Cargojet (TSX:CJT) shares were up 10% from Monday’s share price as the cargo airline came out with earnings that surged past estimates. The stock finally reported some great news after several quarters of underperformance. So, let’s look at what happened and whether Cargojet stock can keep it going.
What happened?
Shares of Cargojet stock climbed as the company announced first-quarter results that soared past estimates. The stock reported earnings per share (EPS) of $1.86, which was more than double the expected $0.66 EPS.
The first quarter also saw total revenue of $231.21 million. Adjusted earnings before interest, taxes, depreciation, and amortization (EBITDA) hit $75 million as well, with net earnings for the quarter at $35 million.

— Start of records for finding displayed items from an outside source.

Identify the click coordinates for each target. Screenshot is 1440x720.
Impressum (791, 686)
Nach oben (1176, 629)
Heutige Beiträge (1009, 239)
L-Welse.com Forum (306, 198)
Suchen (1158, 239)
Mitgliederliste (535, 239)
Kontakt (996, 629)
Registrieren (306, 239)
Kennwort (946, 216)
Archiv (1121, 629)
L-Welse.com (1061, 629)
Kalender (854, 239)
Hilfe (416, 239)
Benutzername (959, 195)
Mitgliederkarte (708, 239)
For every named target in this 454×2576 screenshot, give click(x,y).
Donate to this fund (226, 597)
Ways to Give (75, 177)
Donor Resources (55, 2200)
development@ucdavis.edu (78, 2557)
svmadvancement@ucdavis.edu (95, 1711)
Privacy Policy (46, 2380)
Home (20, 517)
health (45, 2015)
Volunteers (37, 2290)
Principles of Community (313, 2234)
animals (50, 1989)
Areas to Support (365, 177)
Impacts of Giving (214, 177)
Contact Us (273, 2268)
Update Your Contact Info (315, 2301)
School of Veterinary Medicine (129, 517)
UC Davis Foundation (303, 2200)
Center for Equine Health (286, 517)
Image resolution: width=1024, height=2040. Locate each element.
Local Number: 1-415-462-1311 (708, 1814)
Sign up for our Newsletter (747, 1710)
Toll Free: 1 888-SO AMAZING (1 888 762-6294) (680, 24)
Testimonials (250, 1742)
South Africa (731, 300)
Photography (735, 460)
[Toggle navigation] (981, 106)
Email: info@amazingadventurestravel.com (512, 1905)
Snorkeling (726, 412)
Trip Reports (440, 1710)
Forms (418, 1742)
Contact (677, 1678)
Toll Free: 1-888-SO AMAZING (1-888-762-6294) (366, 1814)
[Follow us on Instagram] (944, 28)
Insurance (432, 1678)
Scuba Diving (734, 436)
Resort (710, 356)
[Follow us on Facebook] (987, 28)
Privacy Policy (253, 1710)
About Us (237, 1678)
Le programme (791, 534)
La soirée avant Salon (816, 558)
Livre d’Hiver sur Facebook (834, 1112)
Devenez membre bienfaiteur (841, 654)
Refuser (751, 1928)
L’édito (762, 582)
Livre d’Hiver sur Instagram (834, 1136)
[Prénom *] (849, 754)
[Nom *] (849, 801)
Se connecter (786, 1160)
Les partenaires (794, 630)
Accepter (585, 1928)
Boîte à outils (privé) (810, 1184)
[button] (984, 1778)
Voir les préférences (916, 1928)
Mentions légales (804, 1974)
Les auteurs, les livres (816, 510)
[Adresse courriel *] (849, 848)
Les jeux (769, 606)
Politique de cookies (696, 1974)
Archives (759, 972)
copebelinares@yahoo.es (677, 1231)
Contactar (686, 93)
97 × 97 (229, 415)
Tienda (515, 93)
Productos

This was a major improvement from the last few quarters, which can clue in that perhaps Cargojet stock is undergoing some strong momentum. The third quarter saw total revenue at $214 million, with adjusted EBITDA at $70 million. By the fourth quarter, total revenue reached $221.9 million, with adjusted EBITDA at $81.6 million. Furthermore, it still operated at a net loss at $34.9 million.
The fact the company now reports a profit and has seen strong momentum with EPS climbing so high should, therefore, interest investors. But there have been a few items that should be on their radar.
Will it last?
The key is whether this growth will last. To look at this, the company discussed several ongoing reasons that could affect the company’s share price. Cargojet stock noted in particular the ongoing conflict in Ukraine and the Red Sea.
Global conflicts have pushed companies to seek alternate transit routes instead of using shipping freight. Air freight and plane leasing saw net earnings rise. The company also supports relief missions in Ukraine and the Middle East.
However, uncertainty about short-term consumer spending, of course, still weighs on Cartgojet stock, which is why the company remains focused on cost cutting as well. There is cautious optimism, but geopolitical uncertainty can lead to the potential for supply-chain disruptions.
Lasting growth
The lasting growth will then be in the area where Cargojet stock has focused for the last year. That would be its focus on domestic operations after abandoning its plans to expand internationally. Instead, the company announced back in January it would scale back its fleet growth. This included no longer purchasing four airliners and selling four other aircraft last quarter.
“We further optimized our fleet and flight schedules; combined with an encouraging increase in volumes, we are starting to see the margin improvements we have been working on since 2023,” Co-Chief Executive Officer Jamie Porteous said in a statement.
With more efficiencies across every aspect of the business, shareholders could be witnessing the beginning of growth for Cargojet stock once more. So, with shares up 10% after earnings and offering a 1.09% dividend yield, now could be the time to consider adding Cargojet stock to your watchlist once more.